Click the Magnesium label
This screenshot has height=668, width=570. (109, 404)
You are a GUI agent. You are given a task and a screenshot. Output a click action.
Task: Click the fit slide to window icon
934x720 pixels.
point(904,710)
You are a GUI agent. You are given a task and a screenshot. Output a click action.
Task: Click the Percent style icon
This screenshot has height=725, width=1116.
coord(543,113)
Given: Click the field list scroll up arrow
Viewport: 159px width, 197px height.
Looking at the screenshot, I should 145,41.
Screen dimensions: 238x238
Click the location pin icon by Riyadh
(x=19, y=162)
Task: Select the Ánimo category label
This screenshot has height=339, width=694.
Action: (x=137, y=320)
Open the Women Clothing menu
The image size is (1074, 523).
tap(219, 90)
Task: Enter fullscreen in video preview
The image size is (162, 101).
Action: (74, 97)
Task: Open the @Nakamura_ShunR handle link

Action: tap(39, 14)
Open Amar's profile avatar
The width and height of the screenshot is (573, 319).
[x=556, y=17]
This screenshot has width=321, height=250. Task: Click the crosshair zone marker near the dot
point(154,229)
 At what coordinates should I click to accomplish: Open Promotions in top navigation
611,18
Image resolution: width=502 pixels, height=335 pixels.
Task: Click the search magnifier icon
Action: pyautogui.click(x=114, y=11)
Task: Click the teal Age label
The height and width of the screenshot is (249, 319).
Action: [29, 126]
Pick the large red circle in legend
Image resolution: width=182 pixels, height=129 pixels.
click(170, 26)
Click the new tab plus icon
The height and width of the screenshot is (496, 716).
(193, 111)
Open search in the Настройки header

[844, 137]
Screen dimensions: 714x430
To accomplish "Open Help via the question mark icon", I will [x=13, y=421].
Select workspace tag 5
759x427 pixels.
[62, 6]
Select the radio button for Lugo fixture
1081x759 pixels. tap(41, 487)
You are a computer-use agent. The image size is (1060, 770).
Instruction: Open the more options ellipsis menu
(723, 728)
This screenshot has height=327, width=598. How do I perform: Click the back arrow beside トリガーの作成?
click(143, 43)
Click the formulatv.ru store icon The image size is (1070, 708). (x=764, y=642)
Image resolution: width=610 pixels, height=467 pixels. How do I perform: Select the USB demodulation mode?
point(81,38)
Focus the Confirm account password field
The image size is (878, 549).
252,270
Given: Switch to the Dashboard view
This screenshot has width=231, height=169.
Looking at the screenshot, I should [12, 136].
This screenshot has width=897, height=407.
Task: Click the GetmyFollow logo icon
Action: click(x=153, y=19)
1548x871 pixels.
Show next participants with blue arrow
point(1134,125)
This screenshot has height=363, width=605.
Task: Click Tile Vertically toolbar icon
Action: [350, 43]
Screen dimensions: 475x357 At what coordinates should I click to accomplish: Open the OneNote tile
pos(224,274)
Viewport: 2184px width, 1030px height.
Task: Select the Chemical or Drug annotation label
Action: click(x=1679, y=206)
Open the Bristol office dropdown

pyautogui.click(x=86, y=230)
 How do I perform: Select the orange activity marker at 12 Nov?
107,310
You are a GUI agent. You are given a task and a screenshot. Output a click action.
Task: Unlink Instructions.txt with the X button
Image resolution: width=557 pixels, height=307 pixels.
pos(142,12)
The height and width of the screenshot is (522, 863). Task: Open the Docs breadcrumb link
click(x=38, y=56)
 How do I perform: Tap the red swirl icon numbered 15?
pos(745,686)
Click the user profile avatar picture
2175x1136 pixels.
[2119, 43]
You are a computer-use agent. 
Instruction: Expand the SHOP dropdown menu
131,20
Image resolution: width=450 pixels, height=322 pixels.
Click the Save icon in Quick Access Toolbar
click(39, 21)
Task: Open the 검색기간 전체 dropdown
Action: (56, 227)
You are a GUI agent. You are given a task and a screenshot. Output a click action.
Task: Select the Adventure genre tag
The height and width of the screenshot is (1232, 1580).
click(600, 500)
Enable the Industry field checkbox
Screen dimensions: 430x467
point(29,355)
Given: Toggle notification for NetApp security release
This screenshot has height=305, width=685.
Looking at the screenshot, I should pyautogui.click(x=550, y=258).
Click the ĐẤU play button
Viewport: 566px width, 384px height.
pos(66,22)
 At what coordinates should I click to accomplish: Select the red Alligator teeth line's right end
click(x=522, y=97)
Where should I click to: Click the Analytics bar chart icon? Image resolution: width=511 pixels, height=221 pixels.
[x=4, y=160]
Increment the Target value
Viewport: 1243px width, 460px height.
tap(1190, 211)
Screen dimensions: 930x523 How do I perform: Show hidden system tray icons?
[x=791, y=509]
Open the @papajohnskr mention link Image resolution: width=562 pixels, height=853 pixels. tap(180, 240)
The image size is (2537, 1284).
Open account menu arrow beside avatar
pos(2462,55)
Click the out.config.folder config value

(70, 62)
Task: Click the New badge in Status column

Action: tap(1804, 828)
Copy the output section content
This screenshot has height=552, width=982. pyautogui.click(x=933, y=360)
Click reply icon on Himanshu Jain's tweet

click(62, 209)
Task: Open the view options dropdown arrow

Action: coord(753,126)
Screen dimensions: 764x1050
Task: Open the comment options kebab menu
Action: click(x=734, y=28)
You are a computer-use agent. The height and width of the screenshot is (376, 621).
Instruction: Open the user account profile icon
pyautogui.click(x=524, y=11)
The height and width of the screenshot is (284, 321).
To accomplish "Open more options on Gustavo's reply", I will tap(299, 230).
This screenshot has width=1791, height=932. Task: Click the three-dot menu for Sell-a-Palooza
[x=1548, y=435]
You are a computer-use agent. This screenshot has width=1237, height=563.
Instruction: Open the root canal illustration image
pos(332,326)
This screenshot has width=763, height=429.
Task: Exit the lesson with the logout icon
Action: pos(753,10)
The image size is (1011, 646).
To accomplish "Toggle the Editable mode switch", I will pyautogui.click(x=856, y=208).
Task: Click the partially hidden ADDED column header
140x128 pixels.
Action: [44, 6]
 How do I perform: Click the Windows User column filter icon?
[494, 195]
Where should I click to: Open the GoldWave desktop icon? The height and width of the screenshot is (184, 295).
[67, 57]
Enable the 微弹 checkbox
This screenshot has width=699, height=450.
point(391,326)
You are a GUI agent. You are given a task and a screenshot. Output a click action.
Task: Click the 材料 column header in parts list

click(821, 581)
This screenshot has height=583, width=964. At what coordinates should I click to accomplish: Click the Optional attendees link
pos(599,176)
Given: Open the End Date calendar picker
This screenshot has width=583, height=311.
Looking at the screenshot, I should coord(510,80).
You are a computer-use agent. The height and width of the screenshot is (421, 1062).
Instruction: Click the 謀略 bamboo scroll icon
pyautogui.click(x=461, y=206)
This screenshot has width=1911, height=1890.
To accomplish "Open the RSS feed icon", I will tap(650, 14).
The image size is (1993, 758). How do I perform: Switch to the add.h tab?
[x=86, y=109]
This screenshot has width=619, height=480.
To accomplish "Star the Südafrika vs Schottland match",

********

Reproduce the rows above verbatim, starting at the first line of the rows and ending at the line that contains "point(154,229)", with both of those lines included.

## Response
Click the Magnesium label
This screenshot has height=668, width=570. (109, 404)
You are a GUI agent. You are given a task and a screenshot. Output a click action.
Task: Click the fit slide to window icon
934x720 pixels.
point(904,710)
You are a GUI agent. You are given a task and a screenshot. Output a click action.
Task: Click the Percent style icon
This screenshot has height=725, width=1116.
coord(543,113)
Given: Click the field list scroll up arrow
Viewport: 159px width, 197px height.
Looking at the screenshot, I should 145,41.
Screen dimensions: 238x238
Click the location pin icon by Riyadh
(x=19, y=162)
Task: Select the Ánimo category label
This screenshot has height=339, width=694.
Action: (x=137, y=320)
Open the Women Clothing menu
The image size is (1074, 523).
tap(219, 90)
Task: Enter fullscreen in video preview
The image size is (162, 101).
Action: (74, 97)
Task: Open the @Nakamura_ShunR handle link

Action: tap(39, 14)
Open Amar's profile avatar
The width and height of the screenshot is (573, 319).
[x=556, y=17]
This screenshot has width=321, height=250. Task: Click the crosshair zone marker near the dot
point(154,229)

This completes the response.